Monday November 29, 2021

SDC to provide $1.5m for disaster risk management fund

July 17, 2018

Islamabad: The Embassy of Switzerland and the Asian Development Bank (ADB) signed an agreement on Monday to support the National Disaster Risk Management Fund (NDRMF), recently established by Pakistan to finance investments in disaster risk reduction and preparedness. Under this agreement, the Swiss Agency for Development and Cooperation (SDC) will provide US $1.5 million to the fund.

The Ambassador of Switzerland to Pakistan Thomas Kolly and SDC officials from Switzerland attended the exchange of documents between ADB Country Director Xiaohong Yang and Stefanie Burri, Head of International Cooperation, Embassy of Switzerland. SDC officials from Switzerland included Sabine Rosenthaler Sherman, Desk Officer for Pakistan, Humanitarian Aid at SDC, Frank Wiederkehr, Desk Officer for Pakistan and Jean-Luc Bernasconi, Head of Division Europe, Asia and the Americas, Swiss Humanitarian Aid at SDC.

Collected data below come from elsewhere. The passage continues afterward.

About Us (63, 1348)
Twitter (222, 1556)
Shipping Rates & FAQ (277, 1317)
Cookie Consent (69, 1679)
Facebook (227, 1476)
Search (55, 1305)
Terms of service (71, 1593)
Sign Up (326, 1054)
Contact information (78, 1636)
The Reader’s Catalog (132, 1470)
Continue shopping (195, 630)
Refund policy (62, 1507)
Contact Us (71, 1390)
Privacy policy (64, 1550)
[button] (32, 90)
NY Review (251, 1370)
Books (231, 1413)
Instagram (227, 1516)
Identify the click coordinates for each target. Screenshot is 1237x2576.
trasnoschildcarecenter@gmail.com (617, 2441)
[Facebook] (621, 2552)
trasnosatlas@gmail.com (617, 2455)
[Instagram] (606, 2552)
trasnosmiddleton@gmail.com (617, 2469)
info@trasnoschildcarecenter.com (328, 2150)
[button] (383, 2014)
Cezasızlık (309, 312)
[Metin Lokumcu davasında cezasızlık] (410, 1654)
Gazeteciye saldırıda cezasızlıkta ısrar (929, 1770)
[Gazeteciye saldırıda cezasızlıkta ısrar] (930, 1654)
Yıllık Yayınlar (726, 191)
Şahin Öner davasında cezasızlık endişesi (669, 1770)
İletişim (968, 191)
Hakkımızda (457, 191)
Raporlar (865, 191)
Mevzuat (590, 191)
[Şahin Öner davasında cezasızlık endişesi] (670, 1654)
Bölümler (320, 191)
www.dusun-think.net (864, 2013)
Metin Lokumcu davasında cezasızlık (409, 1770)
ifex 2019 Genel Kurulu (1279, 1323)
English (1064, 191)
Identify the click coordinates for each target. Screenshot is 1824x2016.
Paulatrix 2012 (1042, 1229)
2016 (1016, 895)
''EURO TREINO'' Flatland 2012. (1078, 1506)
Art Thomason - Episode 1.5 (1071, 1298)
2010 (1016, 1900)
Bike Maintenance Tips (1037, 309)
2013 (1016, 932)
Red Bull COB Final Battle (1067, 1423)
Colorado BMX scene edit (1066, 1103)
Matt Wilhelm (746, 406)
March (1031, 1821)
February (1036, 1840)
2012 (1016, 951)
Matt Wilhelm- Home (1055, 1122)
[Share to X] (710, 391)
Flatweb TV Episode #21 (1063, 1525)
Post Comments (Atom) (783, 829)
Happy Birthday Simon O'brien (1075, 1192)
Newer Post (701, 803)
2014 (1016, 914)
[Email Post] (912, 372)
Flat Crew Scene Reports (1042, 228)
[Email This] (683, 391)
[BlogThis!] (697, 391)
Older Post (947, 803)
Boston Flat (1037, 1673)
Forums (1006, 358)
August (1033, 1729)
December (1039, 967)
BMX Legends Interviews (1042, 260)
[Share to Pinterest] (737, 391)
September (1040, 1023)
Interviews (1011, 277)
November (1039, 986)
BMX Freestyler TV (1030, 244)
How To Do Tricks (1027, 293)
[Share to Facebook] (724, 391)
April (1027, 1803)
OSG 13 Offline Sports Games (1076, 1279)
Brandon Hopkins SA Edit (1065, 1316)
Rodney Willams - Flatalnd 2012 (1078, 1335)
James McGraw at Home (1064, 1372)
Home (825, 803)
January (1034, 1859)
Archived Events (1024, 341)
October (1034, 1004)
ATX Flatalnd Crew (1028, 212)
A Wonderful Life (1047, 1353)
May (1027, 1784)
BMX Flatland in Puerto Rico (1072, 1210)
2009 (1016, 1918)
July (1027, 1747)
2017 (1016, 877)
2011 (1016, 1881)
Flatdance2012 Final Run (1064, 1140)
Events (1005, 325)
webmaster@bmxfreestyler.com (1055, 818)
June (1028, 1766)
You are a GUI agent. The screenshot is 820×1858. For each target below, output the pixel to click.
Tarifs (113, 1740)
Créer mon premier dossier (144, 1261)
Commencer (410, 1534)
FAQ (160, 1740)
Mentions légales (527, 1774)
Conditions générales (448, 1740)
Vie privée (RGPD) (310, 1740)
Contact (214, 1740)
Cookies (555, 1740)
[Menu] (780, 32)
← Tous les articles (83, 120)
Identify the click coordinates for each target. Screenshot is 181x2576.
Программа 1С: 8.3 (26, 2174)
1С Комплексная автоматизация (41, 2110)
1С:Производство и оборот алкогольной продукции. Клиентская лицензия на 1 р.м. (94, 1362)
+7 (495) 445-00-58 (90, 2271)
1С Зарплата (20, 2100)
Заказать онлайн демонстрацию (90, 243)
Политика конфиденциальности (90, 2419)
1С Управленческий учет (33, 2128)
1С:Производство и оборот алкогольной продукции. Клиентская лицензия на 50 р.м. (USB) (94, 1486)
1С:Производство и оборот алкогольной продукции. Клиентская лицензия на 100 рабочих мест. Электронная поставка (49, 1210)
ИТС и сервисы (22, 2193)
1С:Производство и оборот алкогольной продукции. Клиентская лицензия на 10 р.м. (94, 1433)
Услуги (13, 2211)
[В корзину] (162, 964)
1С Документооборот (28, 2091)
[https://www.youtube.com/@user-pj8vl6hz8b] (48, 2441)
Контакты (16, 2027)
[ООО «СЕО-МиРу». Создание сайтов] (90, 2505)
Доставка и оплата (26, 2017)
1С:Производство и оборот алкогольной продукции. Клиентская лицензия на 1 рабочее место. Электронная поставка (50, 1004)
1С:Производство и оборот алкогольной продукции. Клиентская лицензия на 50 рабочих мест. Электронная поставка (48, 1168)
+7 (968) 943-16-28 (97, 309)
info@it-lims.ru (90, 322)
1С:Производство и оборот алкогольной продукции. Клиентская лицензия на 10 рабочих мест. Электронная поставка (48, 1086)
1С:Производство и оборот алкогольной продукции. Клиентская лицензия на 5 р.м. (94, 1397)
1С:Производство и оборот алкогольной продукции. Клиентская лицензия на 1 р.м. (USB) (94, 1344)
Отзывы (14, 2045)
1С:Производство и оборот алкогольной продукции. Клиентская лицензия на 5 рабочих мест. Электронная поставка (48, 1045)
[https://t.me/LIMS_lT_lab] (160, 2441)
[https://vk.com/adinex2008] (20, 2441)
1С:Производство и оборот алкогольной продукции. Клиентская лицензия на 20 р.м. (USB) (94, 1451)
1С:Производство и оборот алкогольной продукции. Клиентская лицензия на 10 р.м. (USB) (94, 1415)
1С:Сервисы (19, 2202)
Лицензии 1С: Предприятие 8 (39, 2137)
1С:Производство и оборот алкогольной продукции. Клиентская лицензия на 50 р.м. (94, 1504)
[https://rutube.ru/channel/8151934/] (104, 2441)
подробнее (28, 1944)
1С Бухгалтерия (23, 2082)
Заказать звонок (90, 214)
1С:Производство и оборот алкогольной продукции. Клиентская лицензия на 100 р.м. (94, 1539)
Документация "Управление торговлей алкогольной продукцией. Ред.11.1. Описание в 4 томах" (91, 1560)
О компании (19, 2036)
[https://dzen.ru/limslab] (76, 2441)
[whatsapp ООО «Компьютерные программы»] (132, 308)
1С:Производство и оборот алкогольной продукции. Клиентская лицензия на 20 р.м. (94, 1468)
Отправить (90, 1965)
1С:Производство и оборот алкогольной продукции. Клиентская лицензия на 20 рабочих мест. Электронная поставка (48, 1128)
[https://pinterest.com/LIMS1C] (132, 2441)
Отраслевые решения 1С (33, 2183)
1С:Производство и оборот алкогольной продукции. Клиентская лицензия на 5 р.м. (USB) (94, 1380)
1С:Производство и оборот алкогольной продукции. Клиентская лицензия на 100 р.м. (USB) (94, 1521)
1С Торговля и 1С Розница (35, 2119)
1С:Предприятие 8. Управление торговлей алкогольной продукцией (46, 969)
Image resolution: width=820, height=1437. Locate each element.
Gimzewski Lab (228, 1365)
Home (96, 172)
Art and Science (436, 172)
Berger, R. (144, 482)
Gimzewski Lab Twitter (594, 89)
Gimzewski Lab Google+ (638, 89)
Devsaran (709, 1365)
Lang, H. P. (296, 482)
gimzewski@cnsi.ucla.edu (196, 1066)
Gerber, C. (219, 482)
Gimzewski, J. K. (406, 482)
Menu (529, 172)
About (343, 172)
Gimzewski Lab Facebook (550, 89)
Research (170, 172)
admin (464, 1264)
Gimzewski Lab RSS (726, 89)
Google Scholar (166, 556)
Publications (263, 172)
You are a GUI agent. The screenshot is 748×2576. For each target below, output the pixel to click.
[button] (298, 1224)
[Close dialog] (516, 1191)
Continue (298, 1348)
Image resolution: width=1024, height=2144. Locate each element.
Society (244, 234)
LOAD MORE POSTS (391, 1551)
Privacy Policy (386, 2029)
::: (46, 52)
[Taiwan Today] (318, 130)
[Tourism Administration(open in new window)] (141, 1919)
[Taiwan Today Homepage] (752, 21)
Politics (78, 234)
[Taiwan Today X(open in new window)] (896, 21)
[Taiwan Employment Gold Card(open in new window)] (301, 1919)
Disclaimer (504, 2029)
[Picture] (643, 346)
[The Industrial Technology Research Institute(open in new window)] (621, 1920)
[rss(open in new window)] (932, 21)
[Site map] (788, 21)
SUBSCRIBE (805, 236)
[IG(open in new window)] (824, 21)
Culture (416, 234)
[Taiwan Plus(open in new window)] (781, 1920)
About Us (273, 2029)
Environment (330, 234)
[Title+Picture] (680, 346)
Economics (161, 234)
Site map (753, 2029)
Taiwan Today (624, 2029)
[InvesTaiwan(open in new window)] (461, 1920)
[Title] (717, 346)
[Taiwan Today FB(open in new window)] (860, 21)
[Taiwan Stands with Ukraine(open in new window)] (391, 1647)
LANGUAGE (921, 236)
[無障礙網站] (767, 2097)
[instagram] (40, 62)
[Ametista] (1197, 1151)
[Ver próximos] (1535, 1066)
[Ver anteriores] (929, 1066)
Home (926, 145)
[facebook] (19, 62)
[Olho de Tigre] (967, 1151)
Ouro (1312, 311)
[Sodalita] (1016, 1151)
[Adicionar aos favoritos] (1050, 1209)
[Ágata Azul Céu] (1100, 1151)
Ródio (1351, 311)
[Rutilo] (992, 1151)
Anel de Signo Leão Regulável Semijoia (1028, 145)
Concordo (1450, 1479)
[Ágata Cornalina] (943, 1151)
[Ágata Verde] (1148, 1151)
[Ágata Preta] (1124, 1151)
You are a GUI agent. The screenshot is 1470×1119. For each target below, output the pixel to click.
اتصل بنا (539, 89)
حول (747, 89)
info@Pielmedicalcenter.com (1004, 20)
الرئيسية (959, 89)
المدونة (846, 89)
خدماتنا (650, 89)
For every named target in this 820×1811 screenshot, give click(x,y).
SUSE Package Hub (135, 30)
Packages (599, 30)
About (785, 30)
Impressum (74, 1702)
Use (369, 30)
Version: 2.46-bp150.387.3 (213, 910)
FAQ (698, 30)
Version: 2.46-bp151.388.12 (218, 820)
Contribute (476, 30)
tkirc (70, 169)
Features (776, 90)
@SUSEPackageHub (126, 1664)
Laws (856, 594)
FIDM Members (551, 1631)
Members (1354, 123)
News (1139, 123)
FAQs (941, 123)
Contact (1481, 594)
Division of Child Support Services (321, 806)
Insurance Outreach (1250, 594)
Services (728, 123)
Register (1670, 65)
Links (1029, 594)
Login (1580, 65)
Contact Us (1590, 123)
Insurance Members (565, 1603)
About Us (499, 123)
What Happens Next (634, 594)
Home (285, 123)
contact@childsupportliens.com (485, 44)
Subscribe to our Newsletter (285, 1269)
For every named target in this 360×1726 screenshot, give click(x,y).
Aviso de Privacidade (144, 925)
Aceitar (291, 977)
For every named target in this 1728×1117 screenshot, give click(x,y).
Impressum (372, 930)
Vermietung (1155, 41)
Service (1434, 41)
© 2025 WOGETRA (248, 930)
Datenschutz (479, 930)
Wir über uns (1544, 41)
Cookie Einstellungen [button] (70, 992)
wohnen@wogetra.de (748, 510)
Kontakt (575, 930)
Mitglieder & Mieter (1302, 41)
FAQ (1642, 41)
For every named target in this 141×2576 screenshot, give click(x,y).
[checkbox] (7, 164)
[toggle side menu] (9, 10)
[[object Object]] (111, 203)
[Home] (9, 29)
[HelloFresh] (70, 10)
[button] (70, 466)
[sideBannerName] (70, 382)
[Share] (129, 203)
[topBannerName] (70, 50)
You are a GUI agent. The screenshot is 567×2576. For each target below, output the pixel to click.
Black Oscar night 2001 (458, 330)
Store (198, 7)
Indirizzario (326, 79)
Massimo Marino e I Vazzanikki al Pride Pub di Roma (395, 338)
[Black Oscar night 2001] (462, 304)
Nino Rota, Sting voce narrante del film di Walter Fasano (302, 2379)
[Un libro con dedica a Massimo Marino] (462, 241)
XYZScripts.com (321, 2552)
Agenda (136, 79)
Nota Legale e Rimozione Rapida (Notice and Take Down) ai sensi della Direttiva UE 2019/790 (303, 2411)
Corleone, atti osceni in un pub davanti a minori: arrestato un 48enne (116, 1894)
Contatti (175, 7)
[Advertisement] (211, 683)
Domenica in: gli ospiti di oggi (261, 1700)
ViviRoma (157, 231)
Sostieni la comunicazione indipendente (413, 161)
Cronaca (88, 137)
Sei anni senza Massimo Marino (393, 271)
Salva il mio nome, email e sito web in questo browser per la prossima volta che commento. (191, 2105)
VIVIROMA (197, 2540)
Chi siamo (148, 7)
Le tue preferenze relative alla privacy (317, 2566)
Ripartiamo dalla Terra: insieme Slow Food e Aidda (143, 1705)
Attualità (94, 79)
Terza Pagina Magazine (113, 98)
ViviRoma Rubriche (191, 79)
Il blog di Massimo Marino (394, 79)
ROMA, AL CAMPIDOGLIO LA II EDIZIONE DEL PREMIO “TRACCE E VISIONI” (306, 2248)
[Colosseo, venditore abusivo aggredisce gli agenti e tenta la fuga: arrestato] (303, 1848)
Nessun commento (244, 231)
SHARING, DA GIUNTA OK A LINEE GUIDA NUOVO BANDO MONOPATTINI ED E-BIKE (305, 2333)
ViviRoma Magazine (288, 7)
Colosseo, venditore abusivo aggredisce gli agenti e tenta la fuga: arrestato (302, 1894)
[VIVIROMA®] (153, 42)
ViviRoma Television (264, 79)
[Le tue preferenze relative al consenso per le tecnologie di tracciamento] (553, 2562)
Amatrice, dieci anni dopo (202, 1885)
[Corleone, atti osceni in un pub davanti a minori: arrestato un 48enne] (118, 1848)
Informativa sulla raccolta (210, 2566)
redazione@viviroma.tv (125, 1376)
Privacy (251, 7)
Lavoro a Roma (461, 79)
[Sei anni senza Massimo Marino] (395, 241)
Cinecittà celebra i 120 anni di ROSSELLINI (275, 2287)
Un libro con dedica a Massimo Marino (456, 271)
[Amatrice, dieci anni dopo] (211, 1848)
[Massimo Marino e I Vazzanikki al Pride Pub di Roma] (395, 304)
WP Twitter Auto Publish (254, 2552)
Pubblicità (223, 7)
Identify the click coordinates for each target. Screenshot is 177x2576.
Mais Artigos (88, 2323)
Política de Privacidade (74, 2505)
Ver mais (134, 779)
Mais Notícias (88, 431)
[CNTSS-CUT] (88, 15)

Building on Pakistan earthquake and flood reconstruction experience, ADB has been working with Pakistan and other development partners to develop a financing window to reduce disaster risks and increase capacity of the government to deal with future challenges. The efforts resulted in the establishment of the multi-donor NDRMF with an initial contribution of US $200 million to reduce socioeconomic and fiscal vulnerability to natural hazards.

The Fund was established to close the resource gap, not only in the aftermath of disasters but also make investments in projects meant to mitigate the risk of disasters. It will finance up to 70 per cent of the cost of eligible projects that will enhance Pakistan’s resilience to extreme weather events and other natural hazards. In addition, SDC will provide technical assistance to the Fund through secondment of a Disaster Risk Finance Specialist.

Pakistan remains a disaster-prone country with frequent floods and other disasters caused by climate change. In the last one and half decade, Pakistan lost 85,000 lives, including more than 26,000 children, and suffered substantial economic losses due to various disasters. The affected people had limited capacity and resources to recover.